### Data to examine
────
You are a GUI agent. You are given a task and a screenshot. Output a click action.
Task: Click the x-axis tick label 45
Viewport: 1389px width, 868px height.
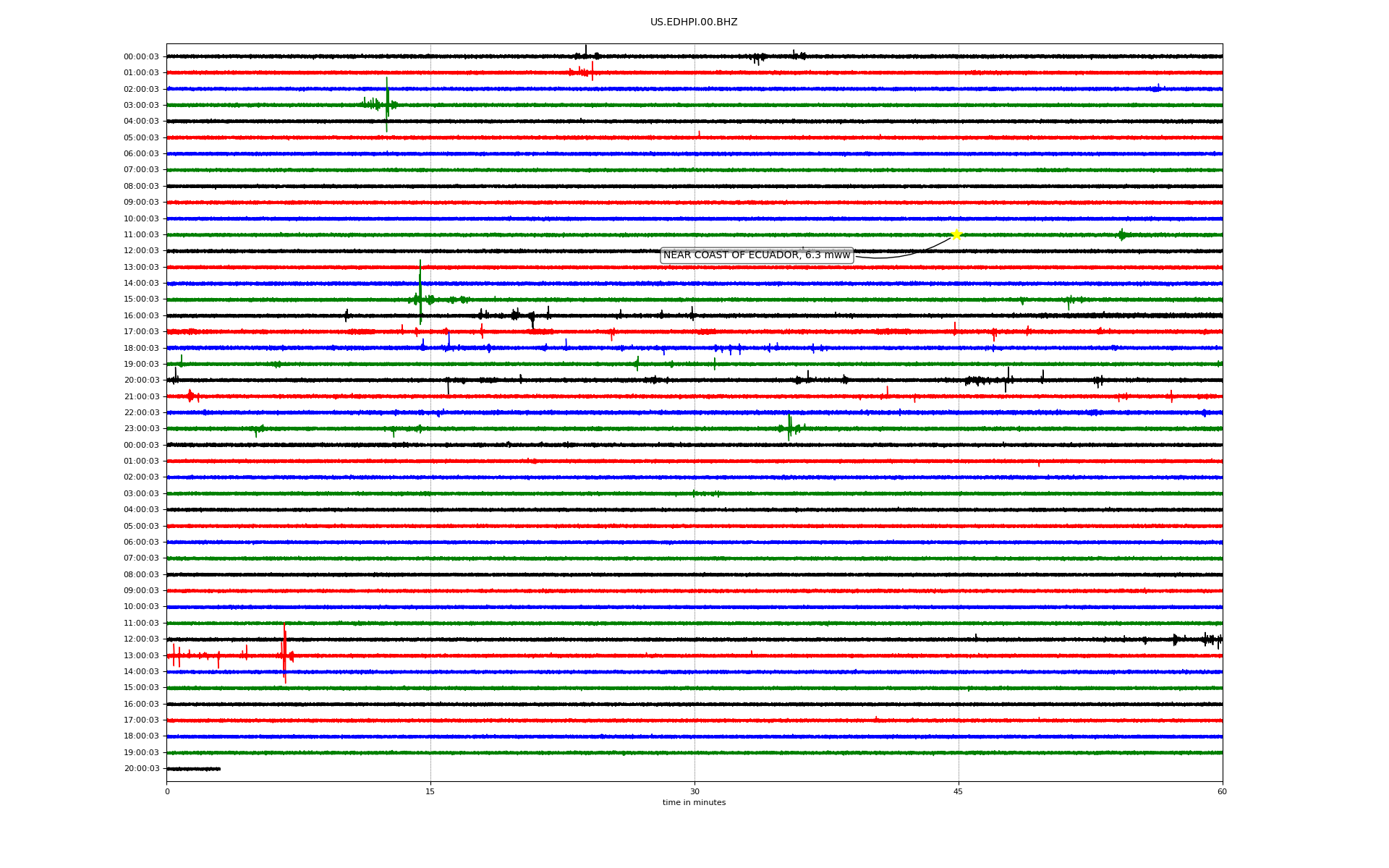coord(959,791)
────
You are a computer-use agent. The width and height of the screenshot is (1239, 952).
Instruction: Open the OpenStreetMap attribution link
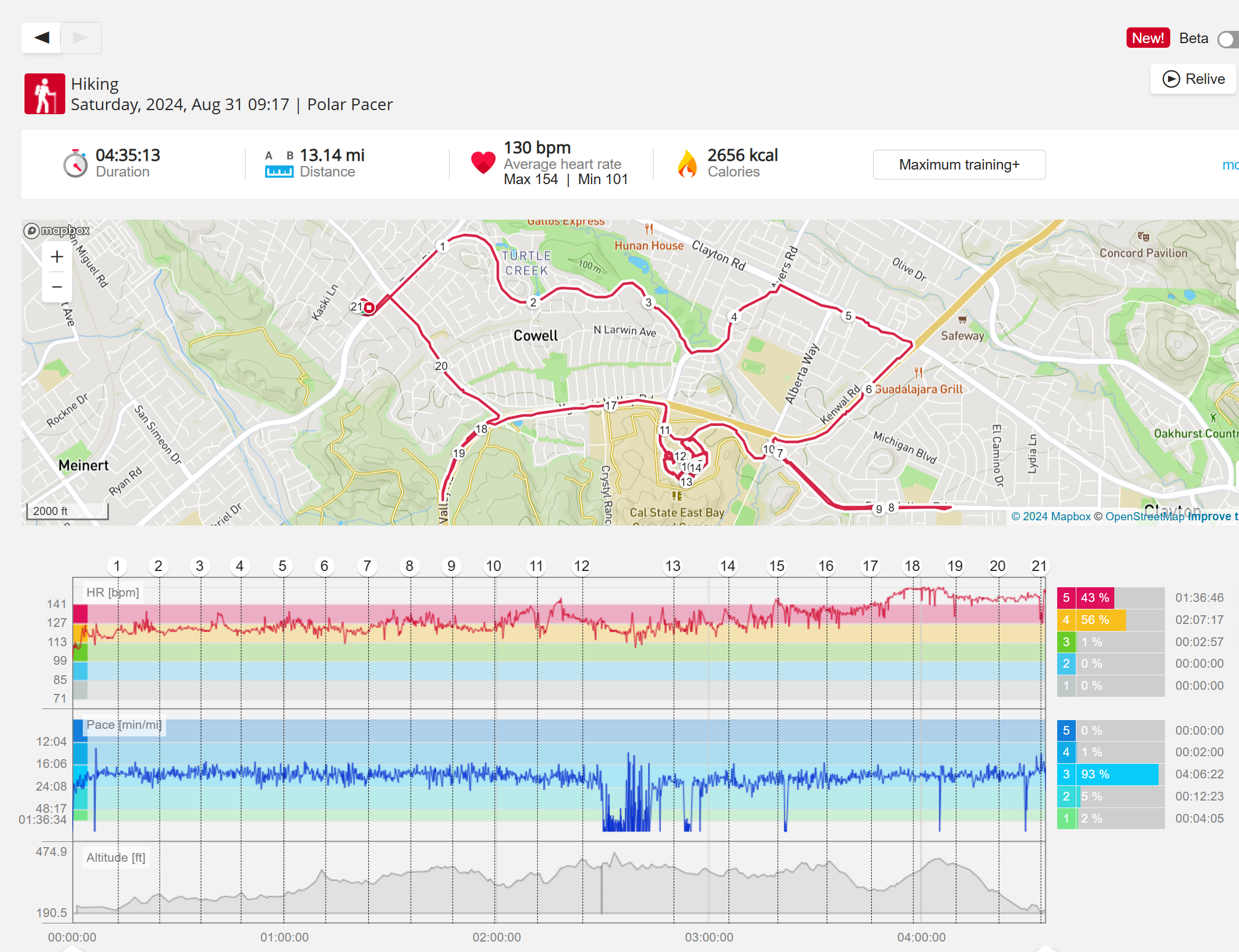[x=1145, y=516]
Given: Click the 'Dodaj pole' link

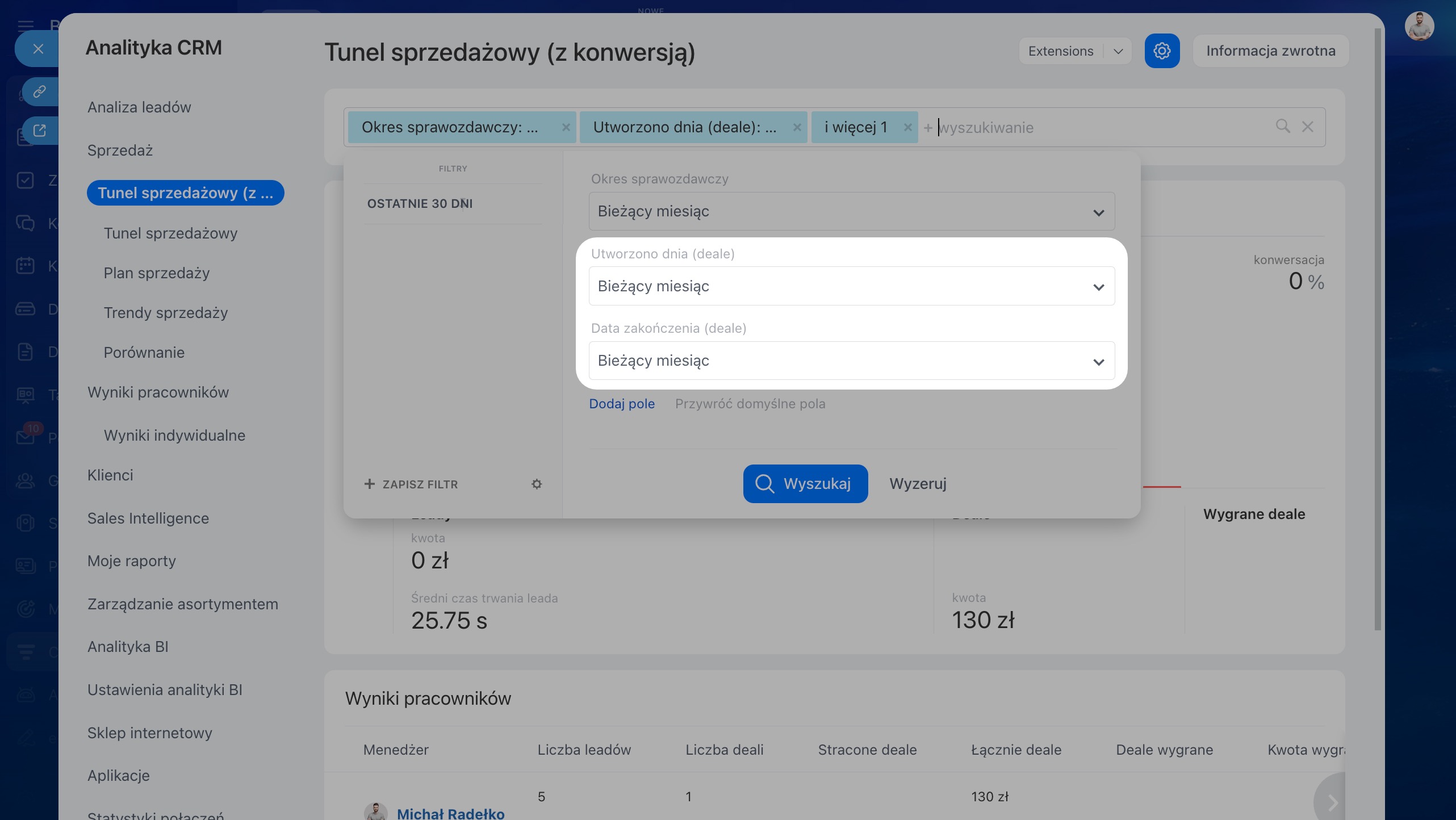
────
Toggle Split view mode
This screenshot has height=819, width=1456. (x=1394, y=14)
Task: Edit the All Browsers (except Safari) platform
────
### Task
Output only the stretch above from the line with "Instruction: Open the" through the line with "Given: Click the 'Dodaj pole' link", reproduced exactly. Exclude pictures.

### Written solution
Instruction: Open the OpenStreetMap attribution link
[x=1145, y=516]
Given: Click the 'Dodaj pole' link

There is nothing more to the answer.